La Bavière s'opposera à la publication en Allemagne du pamphlet idéologique d'Adolf Hitler, Mein Kampf, même lorsqu'elle perdra les droits sur l'ouvrage en 2015, mais des universitaires préparant une édition critique ont indiqué mercredi poursuivre leur projet.

Le ministère bavarois des Finances détient ces droits depuis la fin de la Seconde Guerre mondiale et jusqu'à 2015, où ils tomberont dans le domaine public, 70 ans après le suicide d'Adolf Hitler.

Rédigé pendant un séjour en prison en 1924 après une tentative de putsch, ce livre esquisse l'idéologie nazie et violemment antisémite du régime hitlérien.

Il n'est pas interdit par la loi allemande comme le sont par exemple certains signes ostentatoires ou des insignes, mais la Bavière a toujours refusé qu'il soit réédité pour éviter son exploitation par des néonazis.

Mardi, l'exécutif régional a affirmé qu'il poursuivrait quiconque publiera l'ouvrage, même après 2015. Il n'invoquera plus la protection de la propriété intellectuelle, mais l'incitation à la haine raciale.

Le chef de l'exécutif régional, Horst Seehofer, a assuré que cette décision n'allait pas à l'encontre de la liberté scientifique mais qu'une «publication étendue est exclue».

Cette décision contredit un texte voté il y a deux ans à l'unanimité par les élus bavarois pour soutenir une édition critique établie par l'Institut d'histoire contemporaine de Munich. Quelque 500 000 euros ont déjà été versés par le gouvernement régional pour ce projet.
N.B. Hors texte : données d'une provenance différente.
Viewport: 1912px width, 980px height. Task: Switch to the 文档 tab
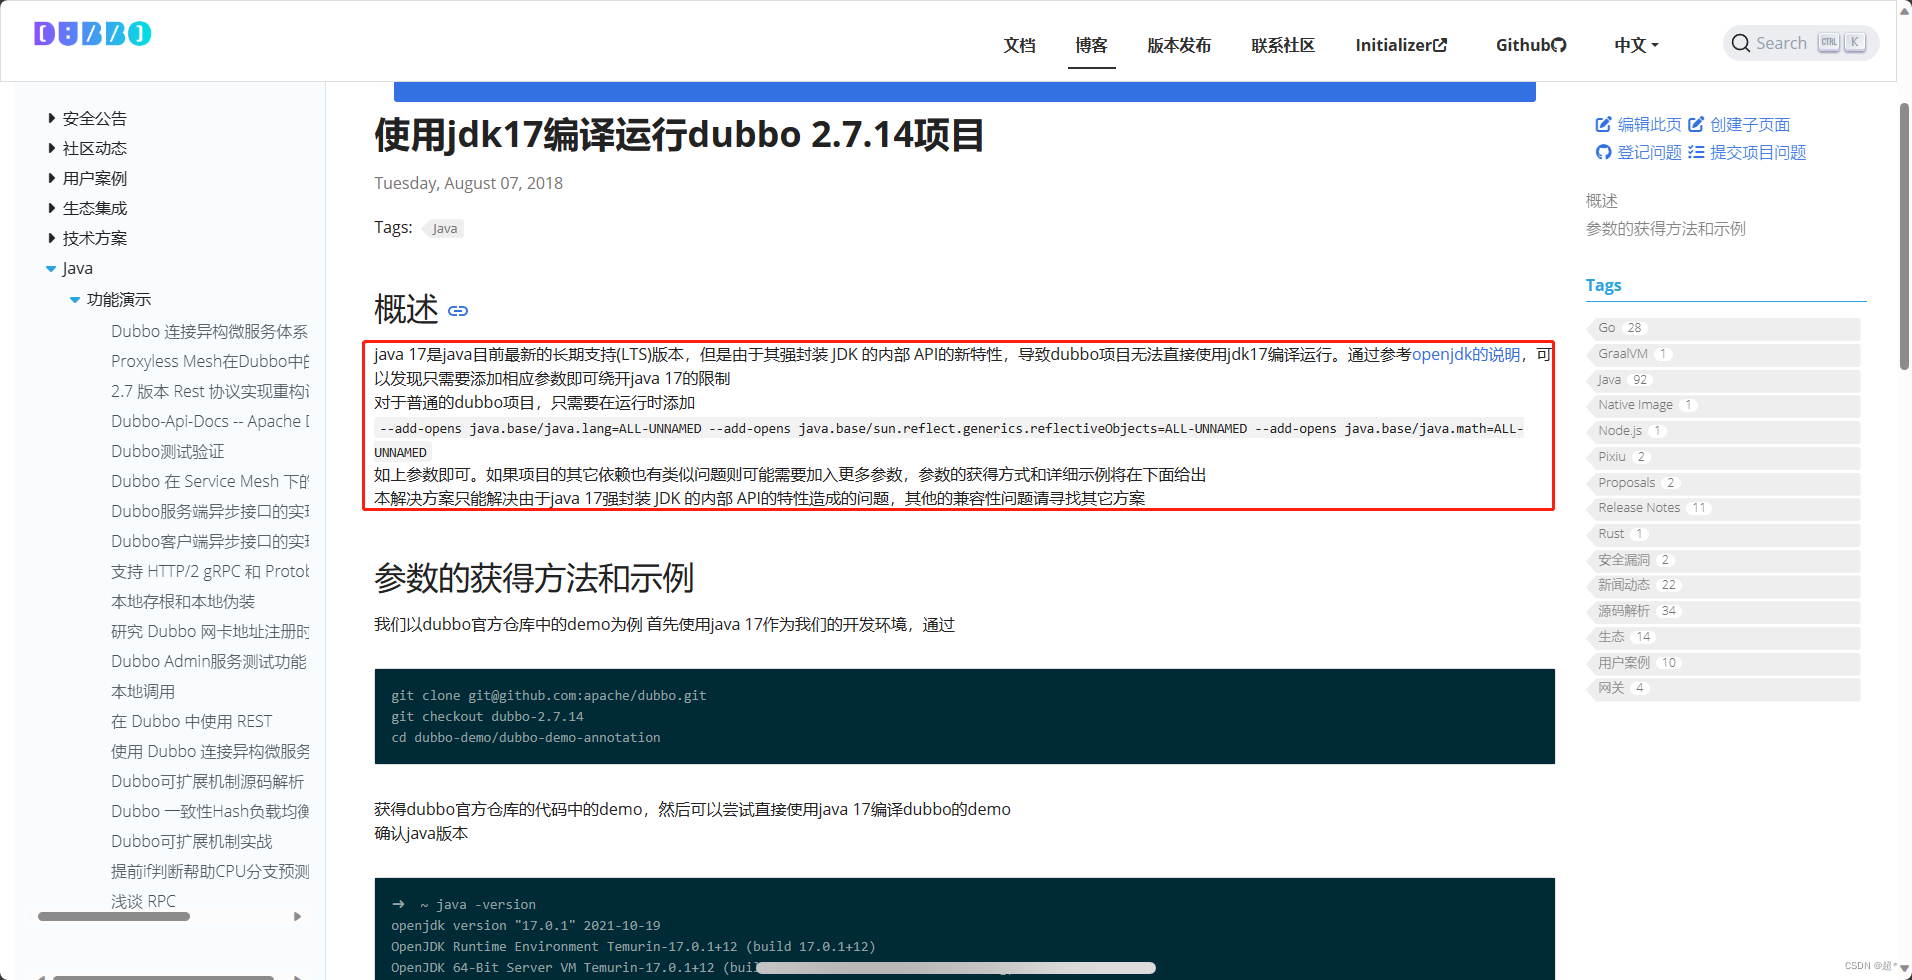tap(1019, 45)
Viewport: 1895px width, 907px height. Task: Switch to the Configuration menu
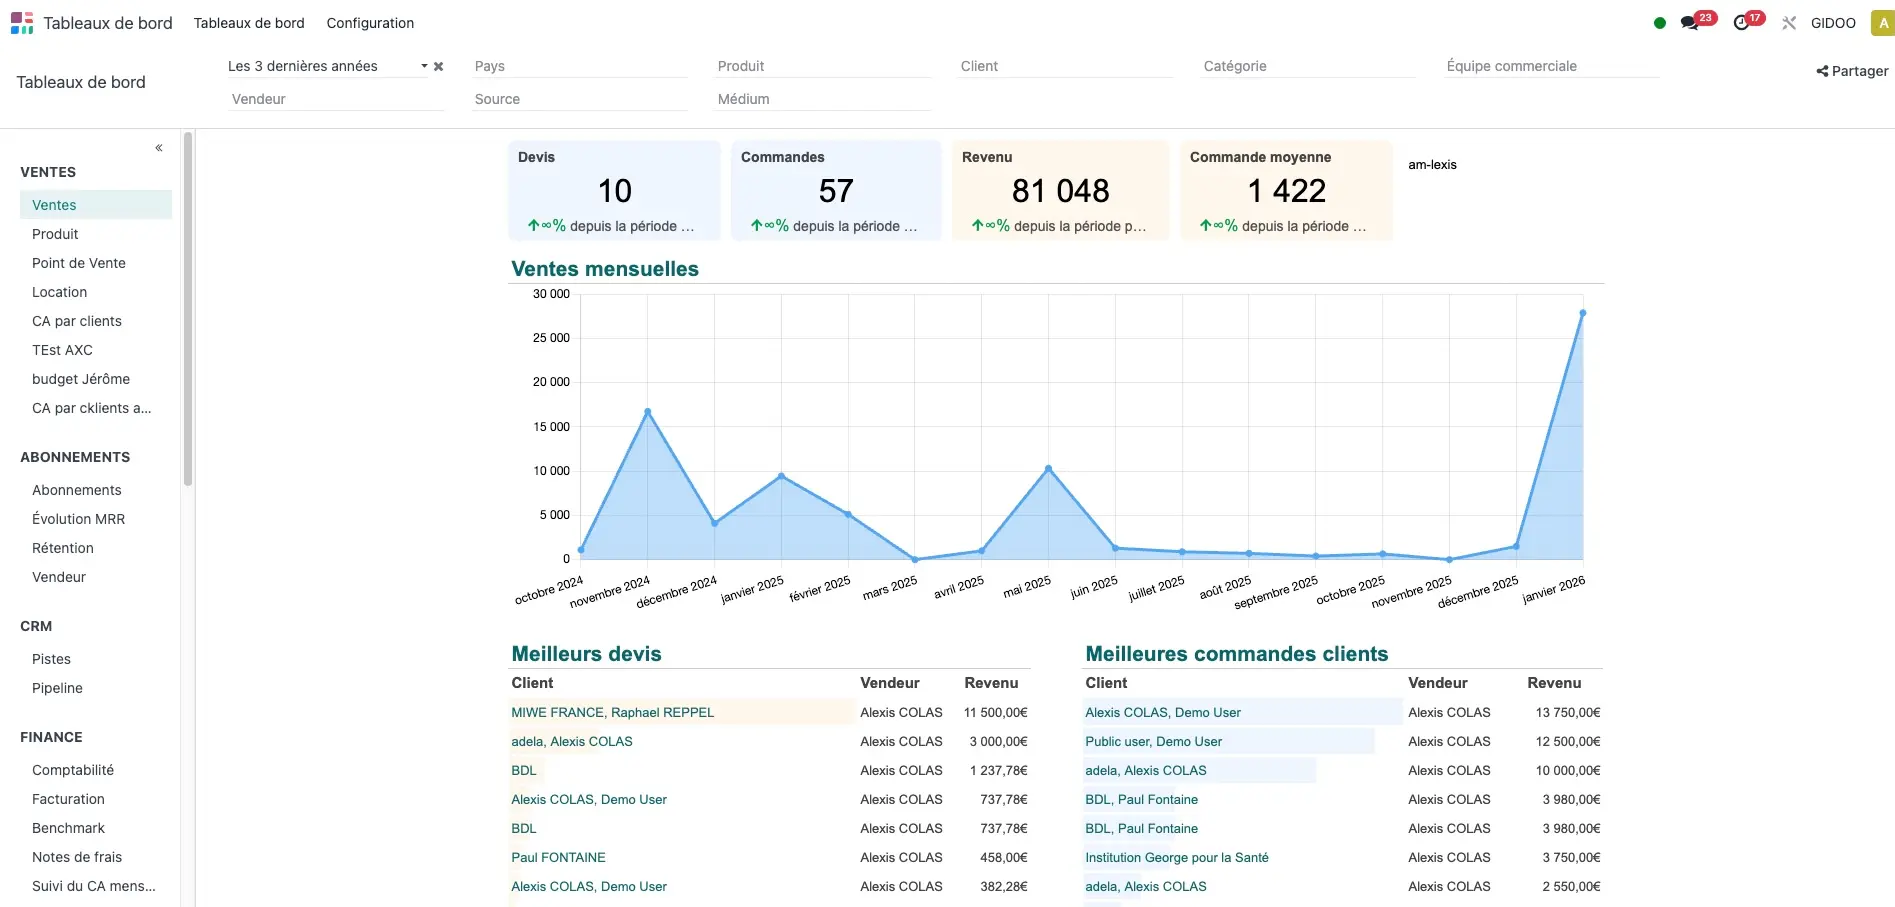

Une porte-parole de l'Institut d'histoire contemporaine a assuré à l'AFP que le projet serait poursuivi, au besoin avec des fonds privés.

«Nous estimons toujours que l'existence d'une édition commentée du livre, qui ne se contente pas de diffuser (le texte de) Hitler sur le marché mais qui permet de le recadrer, est justifiée», a-t-elle indiqué à l'AFP.

À l'époque, les représentants de la communauté juive avaient soutenu le projet.

Le président du Conseil central des juifs d'Allemagne, Dieter Graumann, avait estimé qu'il s'agissait d'«une bonne idée», car si Mein Kampf devait être réédité, autant que ce «soit dans une version (...) avec des commentaires de personnes compétentes plutôt que de voir (certains) faire de l'argent avec».

Mais des organisations représentant les victimes de l'Holocauste ou leurs familles avaient été bien plus critiques.

À la suite d'un déplacement commun en Israël en décembre 2012, l'ancienne présidente du Conseil central des juifs d'Allemagne, Charlotte Knobloch, elle-même survivante des camps de concentration, avait demandé à M. Seehofer d'étudier «la possibilité d'empêcher (juridiquement) la publication du texte pour incitation à la haine raciale».